Istanbul's public digital infrastructure has a clutter problem. Across the Istanbul Metropolitan Municipality's open-data portals, the Istanbul Archaeological Museums' digitisation project, and the cultural heritage databases maintained under the Culture Ministry's regional directorate on Alemdar Caddesi, tens of thousands of duplicate image files have accumulated — the residue of multiple overlapping scanning campaigns, tourism board uploads, and volunteer digitisation drives over the past decade. Archivists and IT managers across the city are now confronting what to do about it.
The issue has grown urgent in 2026 for a practical reason: storage costs. Municipal cloud contracts in Turkey, denominated in US dollars to hedge against lira volatility, have climbed sharply as the lira has remained under sustained pressure. Maintaining redundant image copies is no longer a bureaucratic inconvenience — it is a measurable budget line. The Istanbul Metropolitan Municipality's technology directorate has flagged digital storage rationalisation as a priority task in its 2026 operational calendar, according to publicly available municipal procurement notices posted this spring.
What Other Cities Have Done
Amsterdam set an early benchmark. The Rijksmuseum's Rijksstudio platform, which went fully open-access in 2013 and has grown to host more than one million object images, invested heavily in perceptual hashing — a technique that assigns a unique fingerprint to each image based on visual content rather than filename — to detect and eliminate near-duplicate scans before they enter the public catalogue. By 2023 the museum's digital team reported that automated deduplication had reduced its working image repository size by roughly 18 percent, freeing significant server space and improving search result quality.

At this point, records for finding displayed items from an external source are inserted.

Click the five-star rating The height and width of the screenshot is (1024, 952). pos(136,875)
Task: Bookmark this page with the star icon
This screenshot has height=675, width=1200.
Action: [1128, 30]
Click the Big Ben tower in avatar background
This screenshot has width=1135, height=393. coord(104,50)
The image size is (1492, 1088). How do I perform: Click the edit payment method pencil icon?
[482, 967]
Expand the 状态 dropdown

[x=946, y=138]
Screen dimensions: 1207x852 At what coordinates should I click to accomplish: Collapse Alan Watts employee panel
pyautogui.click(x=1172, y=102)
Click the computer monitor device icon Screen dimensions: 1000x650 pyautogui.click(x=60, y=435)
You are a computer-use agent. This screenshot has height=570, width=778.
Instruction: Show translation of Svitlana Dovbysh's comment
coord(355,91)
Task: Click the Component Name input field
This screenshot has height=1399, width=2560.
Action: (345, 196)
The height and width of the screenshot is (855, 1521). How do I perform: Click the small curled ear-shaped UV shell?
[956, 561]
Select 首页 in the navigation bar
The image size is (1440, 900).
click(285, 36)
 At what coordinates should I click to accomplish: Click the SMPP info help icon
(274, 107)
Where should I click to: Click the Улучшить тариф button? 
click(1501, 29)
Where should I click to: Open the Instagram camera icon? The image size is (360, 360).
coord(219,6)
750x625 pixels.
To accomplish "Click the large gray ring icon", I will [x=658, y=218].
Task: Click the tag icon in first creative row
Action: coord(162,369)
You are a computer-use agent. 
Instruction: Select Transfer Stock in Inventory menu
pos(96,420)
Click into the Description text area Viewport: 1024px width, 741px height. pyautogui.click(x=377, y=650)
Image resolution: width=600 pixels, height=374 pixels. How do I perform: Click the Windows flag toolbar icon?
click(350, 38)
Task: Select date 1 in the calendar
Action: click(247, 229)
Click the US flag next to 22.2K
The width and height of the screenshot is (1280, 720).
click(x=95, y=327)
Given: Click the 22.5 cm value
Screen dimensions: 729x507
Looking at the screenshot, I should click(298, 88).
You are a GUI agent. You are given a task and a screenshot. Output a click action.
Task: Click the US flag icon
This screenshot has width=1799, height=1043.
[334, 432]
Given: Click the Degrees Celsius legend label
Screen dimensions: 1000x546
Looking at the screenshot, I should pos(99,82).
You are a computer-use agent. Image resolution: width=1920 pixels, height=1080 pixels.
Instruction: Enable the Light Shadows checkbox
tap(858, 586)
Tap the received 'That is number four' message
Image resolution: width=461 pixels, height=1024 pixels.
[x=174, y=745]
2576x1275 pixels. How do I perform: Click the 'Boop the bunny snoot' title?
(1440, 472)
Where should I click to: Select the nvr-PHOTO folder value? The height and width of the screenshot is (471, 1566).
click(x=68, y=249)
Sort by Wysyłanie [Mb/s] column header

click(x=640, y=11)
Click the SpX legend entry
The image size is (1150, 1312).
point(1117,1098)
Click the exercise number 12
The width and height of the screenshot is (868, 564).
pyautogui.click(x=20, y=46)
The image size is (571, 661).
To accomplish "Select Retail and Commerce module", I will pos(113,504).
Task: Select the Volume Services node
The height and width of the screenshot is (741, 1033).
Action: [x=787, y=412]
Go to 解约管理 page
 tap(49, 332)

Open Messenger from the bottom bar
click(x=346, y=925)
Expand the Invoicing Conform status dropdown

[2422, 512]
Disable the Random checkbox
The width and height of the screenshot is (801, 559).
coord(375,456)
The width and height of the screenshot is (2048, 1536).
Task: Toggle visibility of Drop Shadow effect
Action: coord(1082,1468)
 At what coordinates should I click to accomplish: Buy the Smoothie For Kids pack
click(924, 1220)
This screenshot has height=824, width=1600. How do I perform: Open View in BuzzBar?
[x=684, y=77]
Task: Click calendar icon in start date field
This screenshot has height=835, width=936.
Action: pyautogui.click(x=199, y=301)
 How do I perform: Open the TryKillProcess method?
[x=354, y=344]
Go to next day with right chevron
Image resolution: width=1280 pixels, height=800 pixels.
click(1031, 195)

Seoul took a different approach. The National Folk Museum of Korea, located in Gyeongbokgung Palace, integrated AI-assisted duplicate detection directly into its ingest pipeline, meaning files are screened at the point of upload rather than cleaned up retrospectively. The system flags images with more than 85 percent visual similarity for human review before they are committed to the archive. Seoul's model has attracted attention from peer institutions across East Asia precisely because it prevents backlog formation rather than treating it after the fact.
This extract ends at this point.